Baby Seals Learning to Swim

Adjacent to Dyer Island is Geyser Rock where a colony of 60 000 Cape Fur Seals breed.  We could hear their social banter long before we could see them.  It was fun to watch these amusing and playful aquatic mammals; and sad to realize that the strip of sea between Dyer island and Geyser Rock is dubbed 'Shark Alley', as the seals who feed here are a constant food source to the sharks and attract the greatest concentration of Great White Sharks in the world.

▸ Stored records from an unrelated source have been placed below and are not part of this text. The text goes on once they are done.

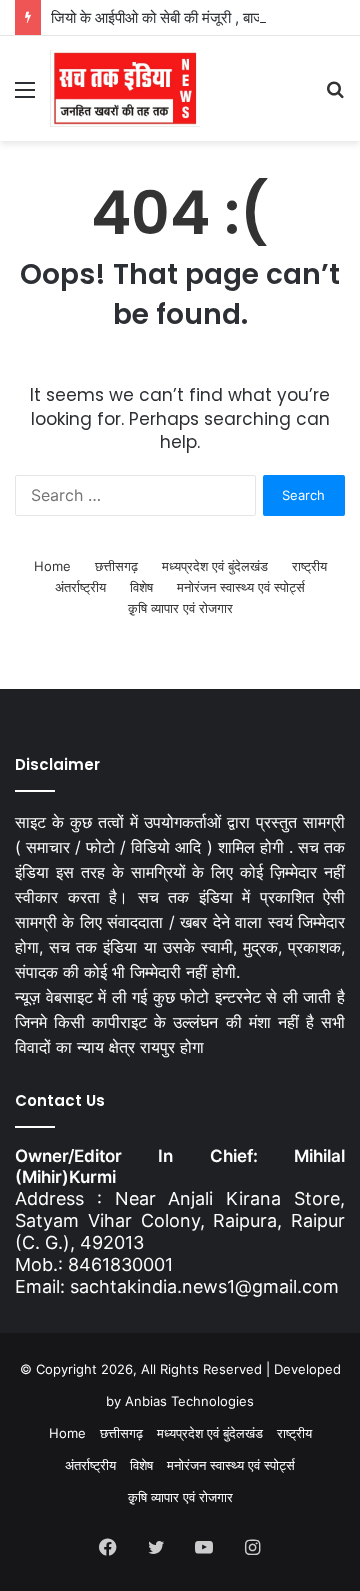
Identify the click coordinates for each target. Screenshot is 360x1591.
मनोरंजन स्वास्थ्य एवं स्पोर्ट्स (241, 587)
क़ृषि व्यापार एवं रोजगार (180, 608)
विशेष (141, 587)
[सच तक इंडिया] (125, 88)
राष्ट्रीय (309, 566)
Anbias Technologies (189, 1401)
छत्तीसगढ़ (116, 566)
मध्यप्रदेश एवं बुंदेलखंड (215, 566)
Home (52, 566)
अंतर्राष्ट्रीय (80, 587)
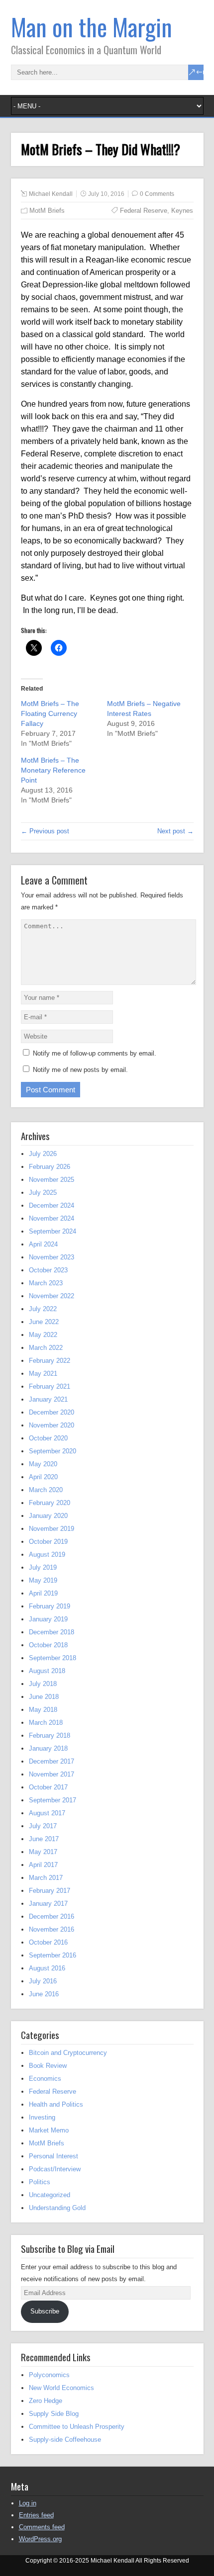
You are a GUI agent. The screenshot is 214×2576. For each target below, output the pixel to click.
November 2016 (51, 1929)
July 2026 (43, 1153)
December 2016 (51, 1916)
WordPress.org (40, 2539)
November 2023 (51, 1257)
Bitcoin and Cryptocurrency (68, 2052)
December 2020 (51, 1412)
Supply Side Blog (54, 2413)
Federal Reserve (143, 210)
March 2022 (46, 1347)
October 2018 (48, 1645)
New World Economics (61, 2388)
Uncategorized (49, 2195)
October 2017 (48, 1787)
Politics (39, 2182)
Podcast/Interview (55, 2169)
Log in (27, 2503)
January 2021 (48, 1399)
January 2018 (48, 1748)
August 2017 (47, 1813)
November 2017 (51, 1774)
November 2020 (51, 1425)
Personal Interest (53, 2156)
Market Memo (49, 2130)
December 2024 (51, 1205)
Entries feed (36, 2515)
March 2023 (46, 1283)
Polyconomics (49, 2375)
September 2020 (52, 1451)
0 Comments (157, 193)
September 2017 (52, 1800)
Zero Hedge (45, 2400)
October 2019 (48, 1541)
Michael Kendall (51, 193)
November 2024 (51, 1218)
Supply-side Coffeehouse (65, 2439)
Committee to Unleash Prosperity (76, 2426)
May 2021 (43, 1373)
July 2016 (43, 1981)
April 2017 (43, 1864)
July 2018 (43, 1684)
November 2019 (51, 1528)
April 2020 (43, 1477)
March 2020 (46, 1490)
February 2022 (49, 1360)
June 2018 (44, 1696)
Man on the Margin (91, 26)
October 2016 (48, 1942)
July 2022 (43, 1309)
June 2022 (44, 1322)
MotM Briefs (47, 210)
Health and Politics (56, 2104)
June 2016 (44, 1994)
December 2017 (51, 1761)
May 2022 (43, 1334)
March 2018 (46, 1722)
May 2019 (43, 1580)
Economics (45, 2078)
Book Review (48, 2065)
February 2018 (49, 1735)
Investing (42, 2117)
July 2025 (43, 1192)
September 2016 (52, 1955)
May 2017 (43, 1852)
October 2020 (48, 1438)
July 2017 (43, 1826)
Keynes (182, 210)
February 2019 (49, 1606)
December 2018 (51, 1632)
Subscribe (44, 2311)
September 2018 (52, 1658)
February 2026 (49, 1166)
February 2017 (49, 1890)
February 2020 (49, 1503)
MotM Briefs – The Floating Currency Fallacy (50, 713)
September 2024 (52, 1231)
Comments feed (42, 2527)
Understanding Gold (57, 2208)
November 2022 (51, 1296)
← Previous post (45, 831)
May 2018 (43, 1709)
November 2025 (51, 1179)
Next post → (175, 831)
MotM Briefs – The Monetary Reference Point (53, 770)
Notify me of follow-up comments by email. (94, 1053)
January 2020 (48, 1515)
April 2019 (43, 1593)
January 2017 (48, 1903)
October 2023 (48, 1270)
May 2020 (43, 1464)
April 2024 (43, 1244)
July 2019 (43, 1567)
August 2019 (47, 1554)
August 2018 (47, 1671)
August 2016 (47, 1968)
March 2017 (46, 1877)
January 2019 (48, 1619)
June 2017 (44, 1839)
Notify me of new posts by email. (80, 1069)
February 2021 (49, 1386)
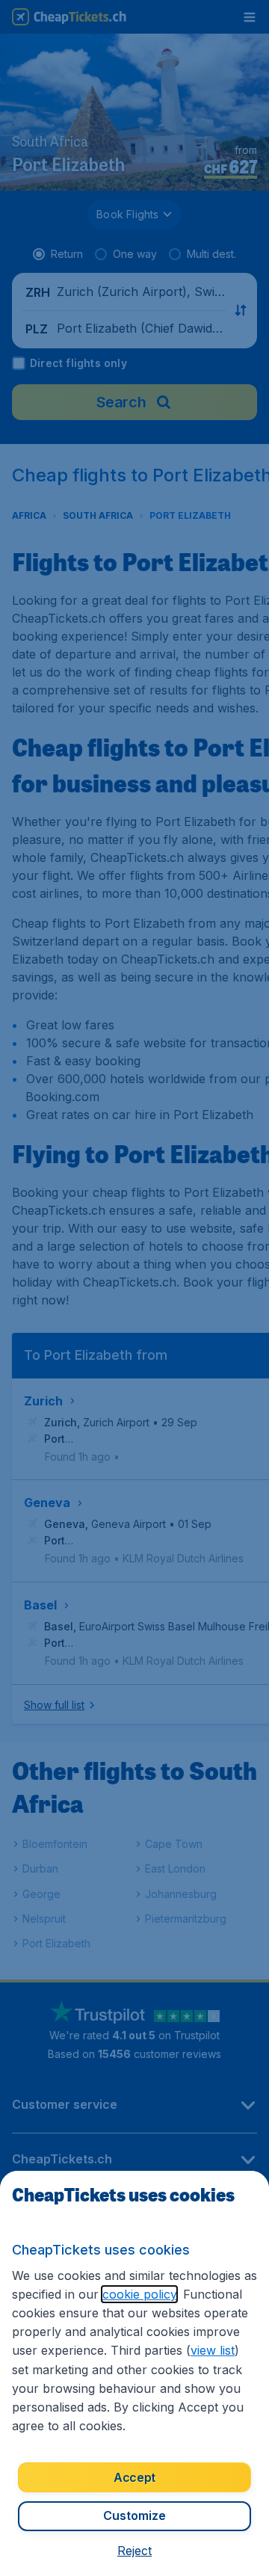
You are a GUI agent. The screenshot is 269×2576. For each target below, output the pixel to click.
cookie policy (139, 2294)
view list (213, 2350)
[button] (134, 2550)
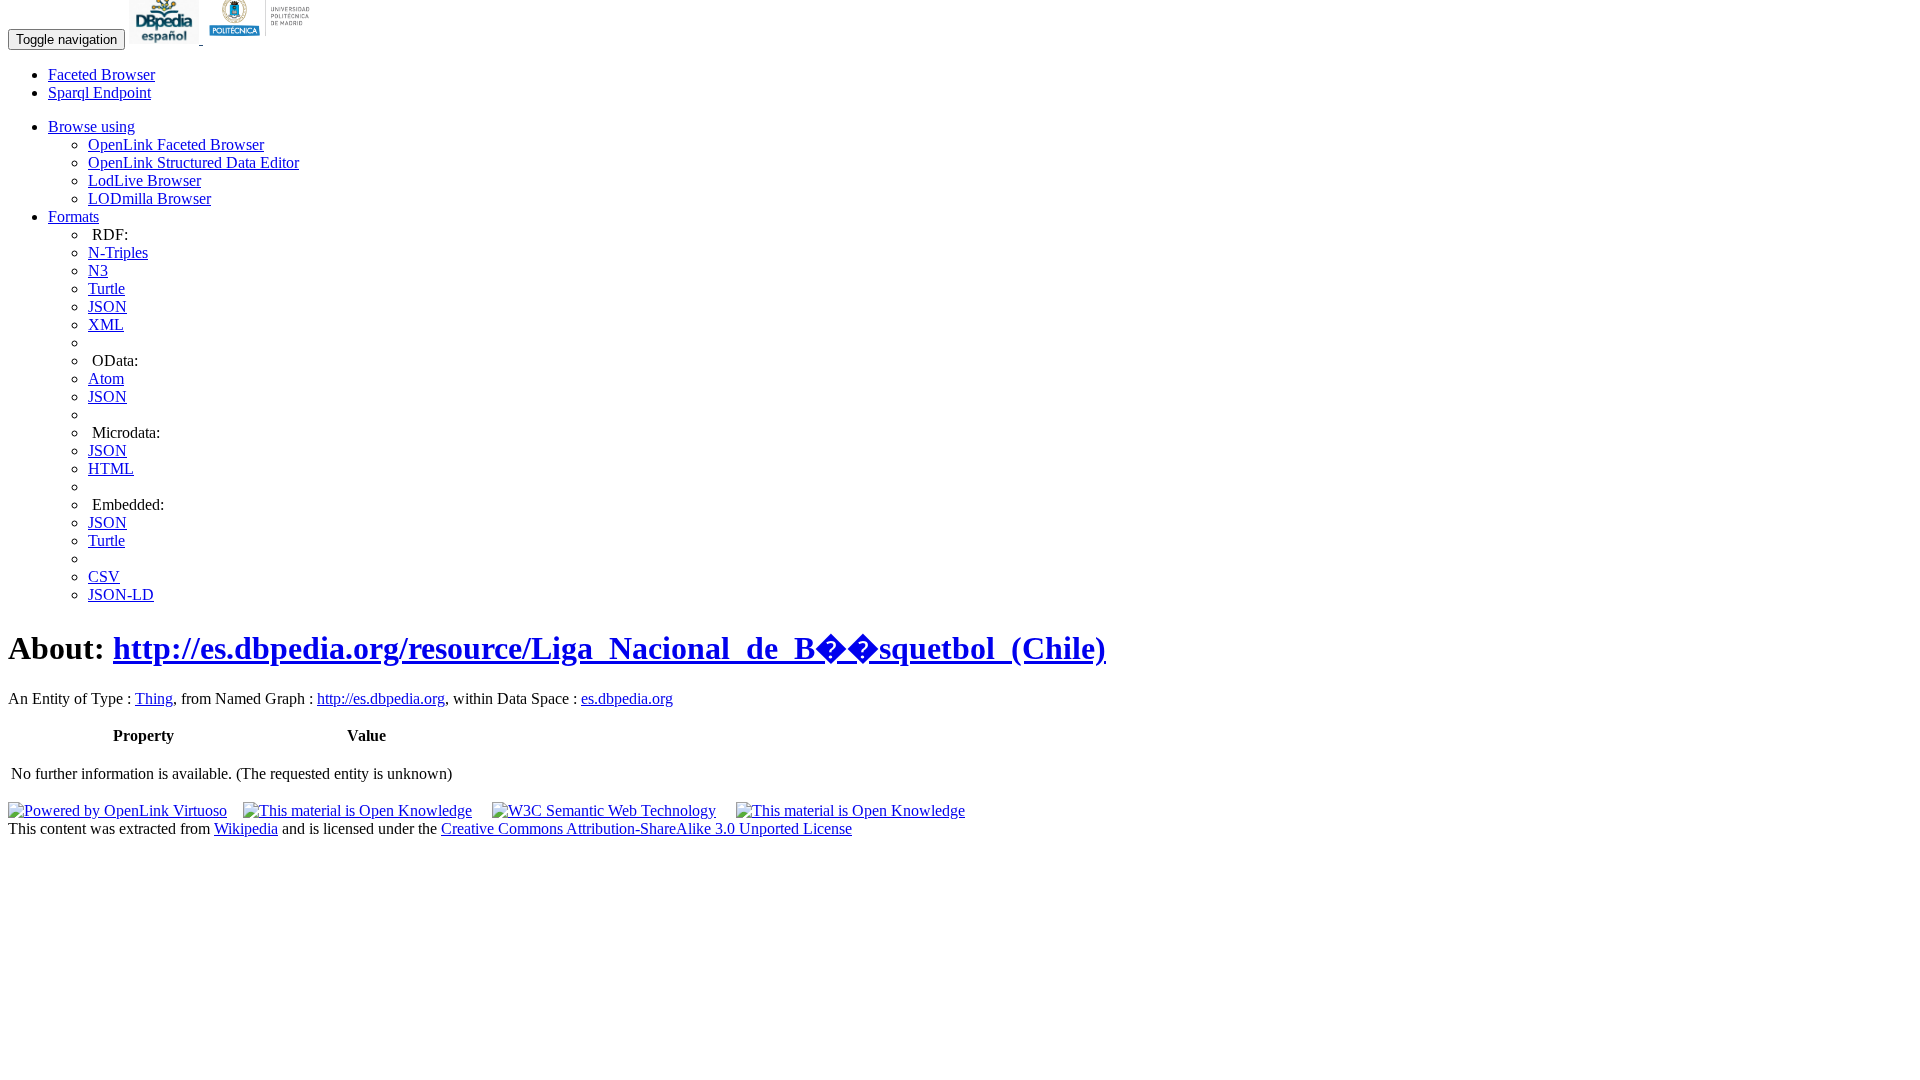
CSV (104, 576)
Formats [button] (73, 216)
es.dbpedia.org (627, 698)
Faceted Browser (101, 74)
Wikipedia (246, 828)
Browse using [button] (91, 126)
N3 (98, 270)
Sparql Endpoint (99, 92)
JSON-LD (121, 594)
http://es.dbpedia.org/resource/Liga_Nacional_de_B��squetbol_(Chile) (609, 648)
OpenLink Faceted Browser (176, 144)
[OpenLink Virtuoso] (117, 810)
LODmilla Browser (149, 198)
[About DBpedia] (166, 38)
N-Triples (118, 252)
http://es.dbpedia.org (381, 698)
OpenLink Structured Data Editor (193, 162)
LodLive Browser (144, 180)
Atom (106, 378)
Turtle (106, 288)
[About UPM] (263, 38)
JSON (107, 306)
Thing (154, 698)
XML (106, 324)
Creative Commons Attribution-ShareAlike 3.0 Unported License (646, 828)
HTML (111, 468)
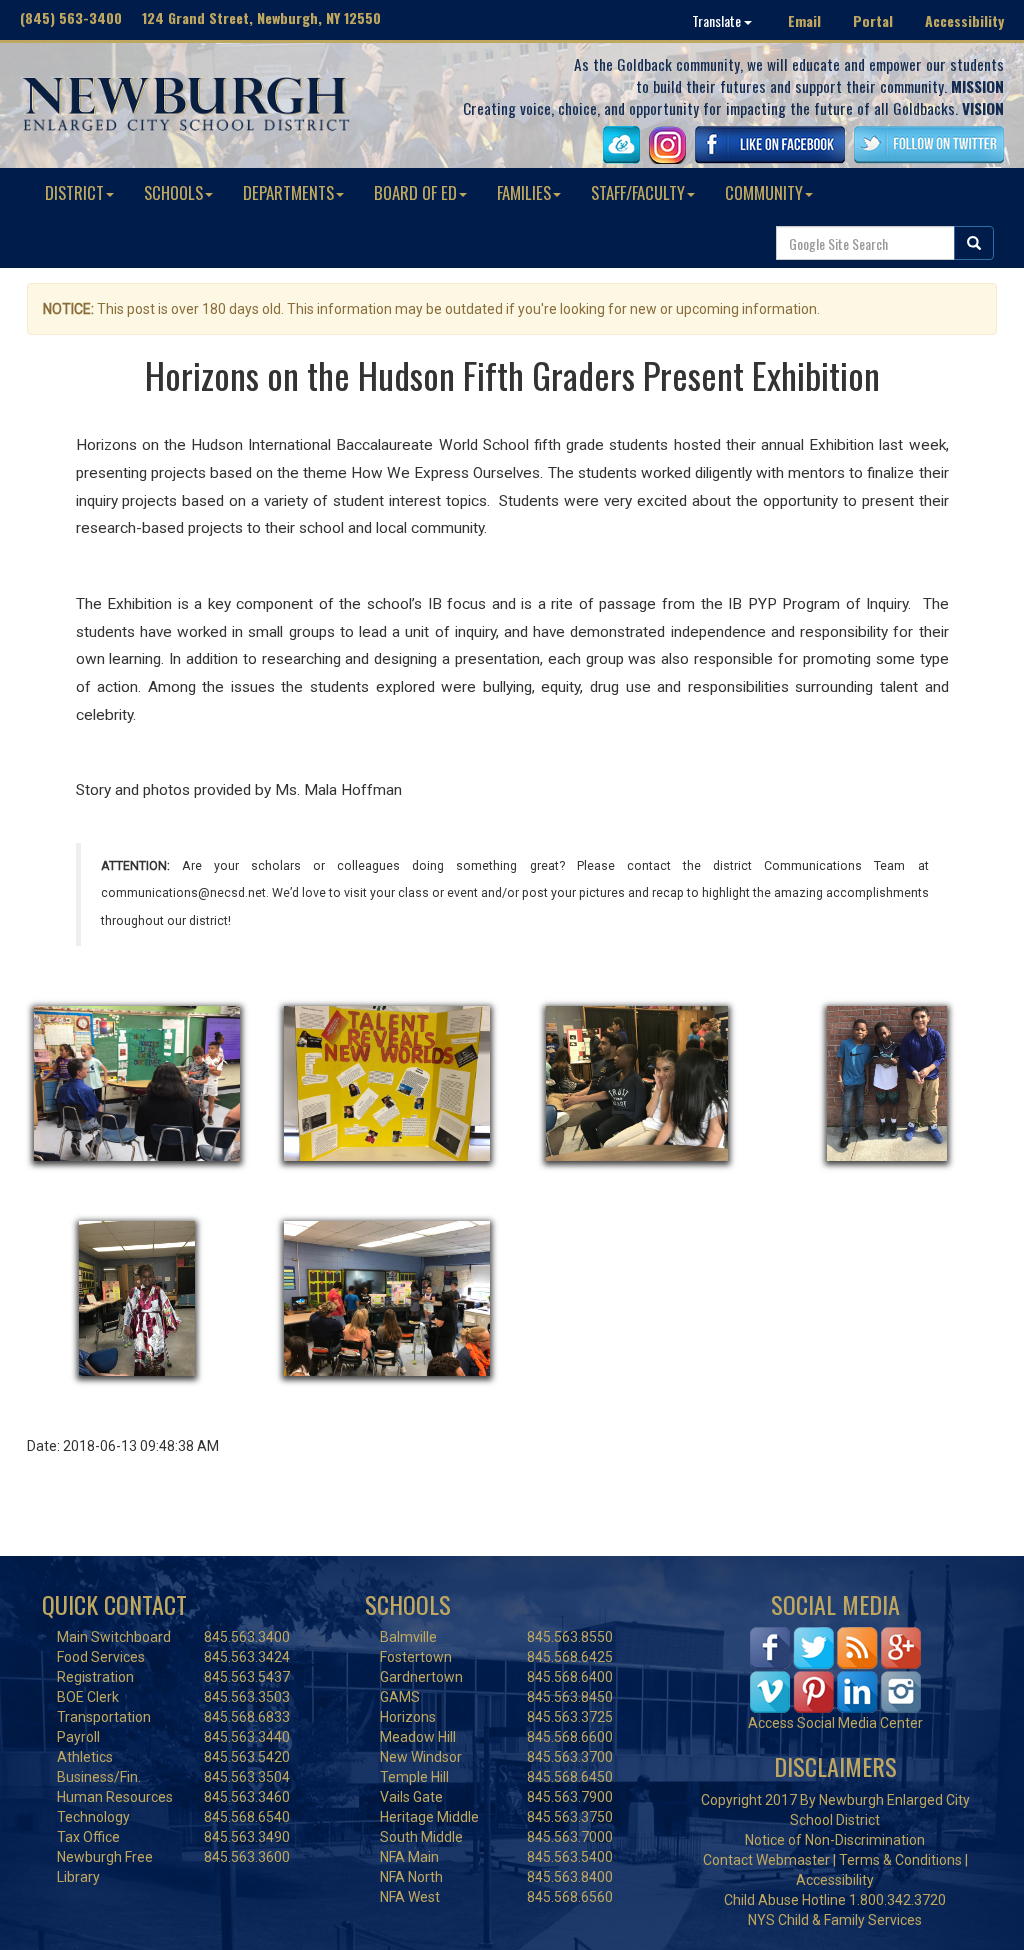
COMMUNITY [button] (764, 192)
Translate (718, 20)
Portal (873, 20)
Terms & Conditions (900, 1860)
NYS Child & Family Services (835, 1920)
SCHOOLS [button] (173, 192)
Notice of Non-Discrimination (835, 1840)
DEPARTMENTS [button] (288, 192)
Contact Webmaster (766, 1860)
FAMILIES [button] (524, 192)
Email (804, 20)
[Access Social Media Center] (835, 1669)
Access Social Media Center (835, 1723)
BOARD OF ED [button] (415, 192)
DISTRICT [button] (74, 192)
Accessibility (964, 20)
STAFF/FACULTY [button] (638, 192)
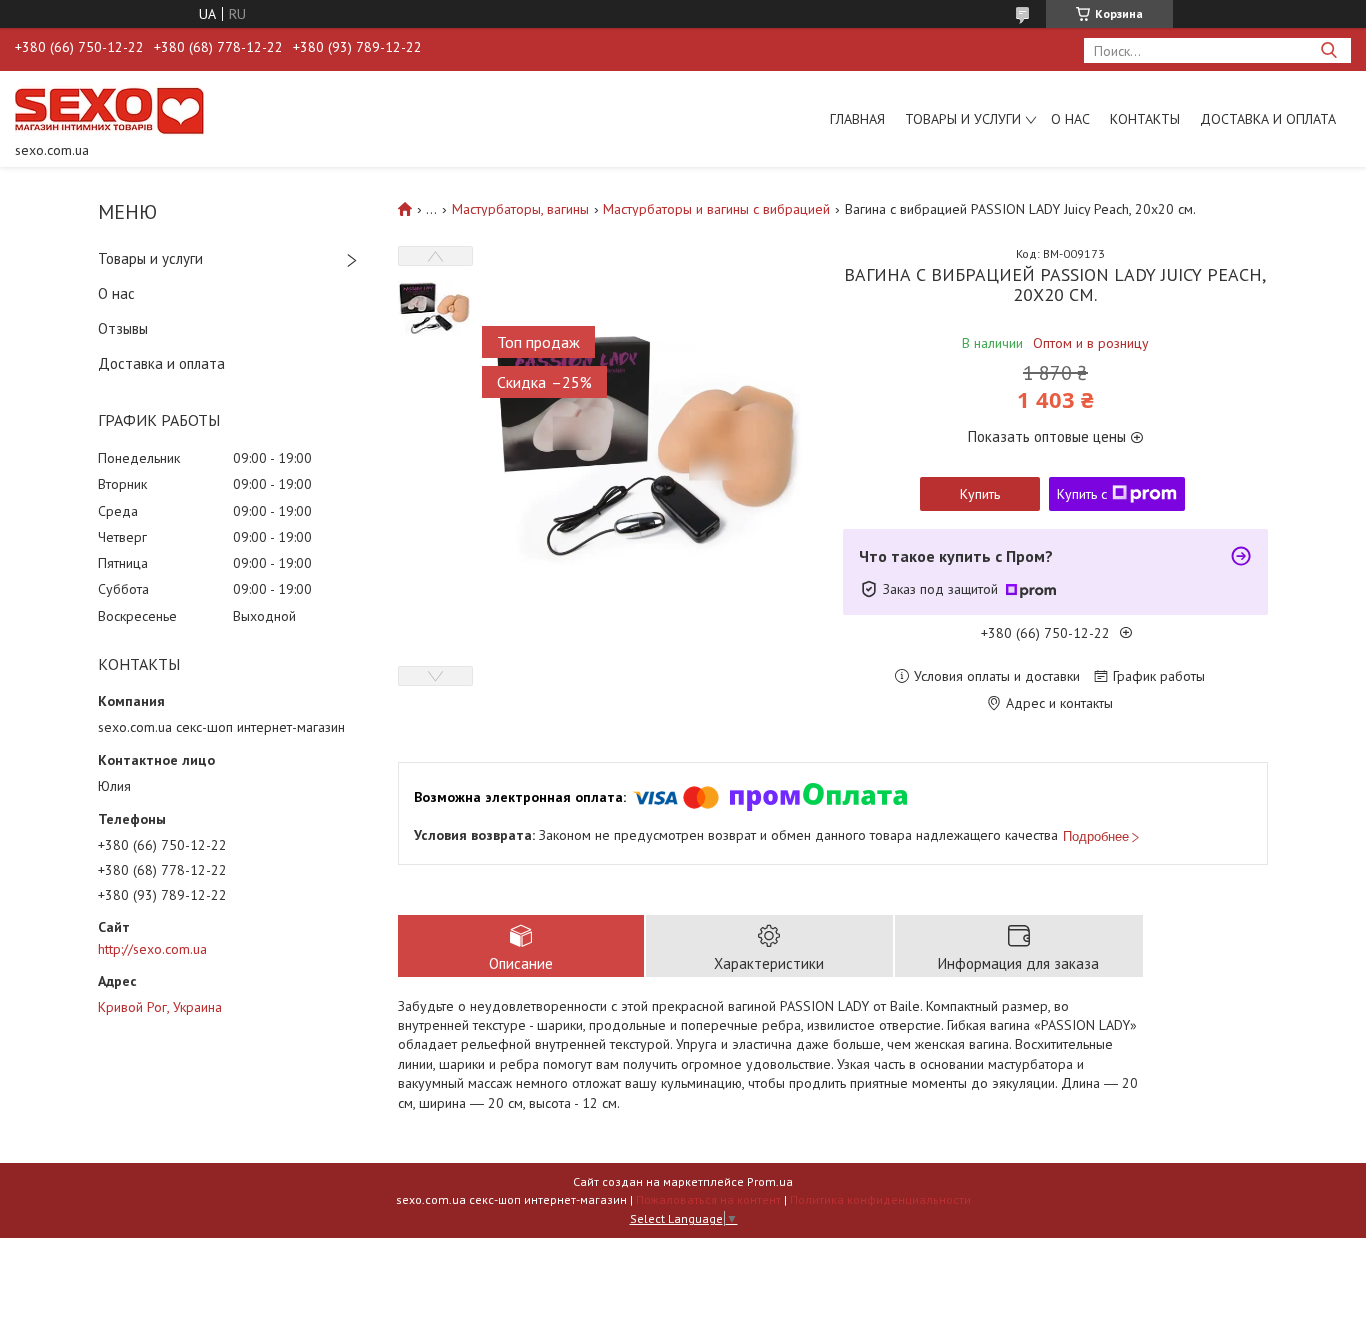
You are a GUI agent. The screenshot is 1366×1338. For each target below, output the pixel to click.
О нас (1070, 119)
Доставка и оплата (1268, 119)
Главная (857, 119)
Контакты (1145, 119)
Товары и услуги (963, 119)
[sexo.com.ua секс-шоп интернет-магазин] (109, 110)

Cruising back to Kleinbaai seemed a little calmer than the trip out and I was thrilled to spot a pelagic shearwater skimming the waves. Stillbaai was now accessible by boat and after disembarking we walked the short 200 metres to the Great White House. A very welcome and delicious vegetable soup and home-made hot bread was on offer, which we wolfed down as we chatted to Cari Roets and learned more about their world class scientific research founded to protect this fragile eco-system.

African Penguin and Seabird Sanctuary in Gansbaai: A Great Place to  Buy the Cutest Penguin Keyrings!

Dyers Island Conservation Trust, in partnership with Marine Dynamics and Dyer Island Cruises, have marine biologists and a trainee program that monitor and rigorously study the environment in order to address the challenges that face the future of every species. The African Penguin has a high risk of extinction due to guano scraping and egg harvesting in the past. There are now only about 1500 breeding pairs of penguins on the island and special ‘penguin homes’ have been installed to replace the guano that they previously burrowed into for protection. Many Great White Sharks have been found in False Bay with their squalene-rich livers removed with near surgical precision. The culprits, scientists discovered, are Orca’s. They target this rich source of food and leave the rest of the shark to wash up on the beach. Very sad.

A Pair of Roseate Terns

A short distance away is the African Penguin and Seabird Sanctuary where we stopped off to meet some cute residents waddling around and two terns, who had lost their wings in some accident, now flightless but recovered, and being rather bossy with their big cousins.

The rich biodiversity of the area is in good hands – their motto is “discover, protect, educate” and their volunteer program attracts international marine scientists who play a key role in conservation and education programmes.